We move around a lot, often haphazardly, and we use whatever ideas are around or available, often in ways not intended or expected, but always, hopefully, while preserving some sense of dynamism, not building on those ideas so much as using them to unlock, and in some cases pry open, various parts of the world. 

I really love this way of thinking. It opens the door for me to put two things together in ways that I wouldn’t expect and see what happens. Like is Northanger Abbey by Jane Austen the Deadpool of 19th century English Gothic Romance? Does viewing reality as fundamentally our shared hallucinations make us all wizards? Does the Apostle Paul’s statement that “I have become all things to all people, that by all means I might save some” mean Christians should be cannibals to win cannibals? I love this sense of using ideas, the playfulness, of constructing these seemingly ludicrous ideas and digging into them to see how long they might hold true or in what ways they come up short.

And even though PBS Idea Channel is no longer producing videos, I still go back and watch the (Arr!) content. As my perspectives change, and as I learn more, my take on the videos shift. The episode about Borges was very different after reading Borges, for example. Other times, it's interesting to see past visions of the future and how they may or may not have come to fruition.

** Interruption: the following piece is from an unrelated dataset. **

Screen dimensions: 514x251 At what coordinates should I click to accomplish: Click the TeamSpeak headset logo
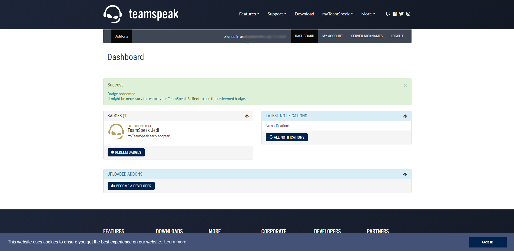[x=113, y=14]
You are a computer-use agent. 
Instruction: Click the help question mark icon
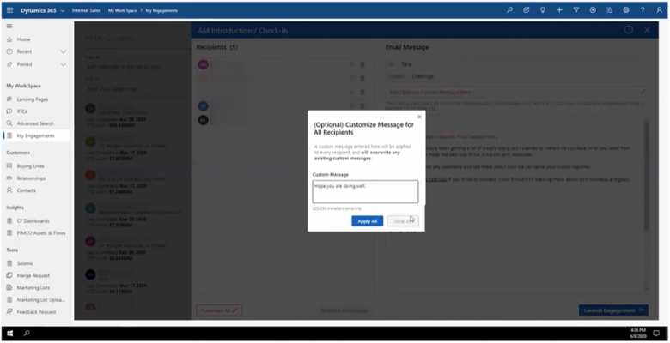click(643, 9)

And there is still more for me to learn from PBS Idea Channel. While I thrive in that environment of picking up ideas and smashing them together, I sometimes struggle with considering the impact that has on those who hold those ideas, and want them handed carefully. This is where another guiding principle of Idea Channel comes into play, one that I’m still working on, critical empathy. Critical empathy, to quote Todd Destiger, 

Refers to the process of establishing informed and effective connections with other human beings, of thinking and feeling with them at some emotionally, intellectually, and socially significant level. 

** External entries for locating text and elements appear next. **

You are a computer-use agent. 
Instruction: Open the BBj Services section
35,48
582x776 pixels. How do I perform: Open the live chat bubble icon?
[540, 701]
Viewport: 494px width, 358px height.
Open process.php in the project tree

In the final episode, Thinking With Others, Mike summarizes this in Peter Elbow’s believing game, “the disciplined practice of trying to be as welcoming or accepting as possible to every idea we encounter… actually trying to believe them.” For me, the question about cannibalism is essentially an academic exercise to try to understand the heart of Paul’s message. For others in the room, it was abhorrent and almost blasphemous. Learning to try to believe ideas other than my own is an ongoing process.

This is why I love PBS Idea Channel. It endorses the freedom to use ideas as I wish, while reminding me that we also need to believe the ideas of others. And for five years, Mike Rugnetta showed us how to be humble and audacious, and when he came up short he showed us how to graciously acknowledge it.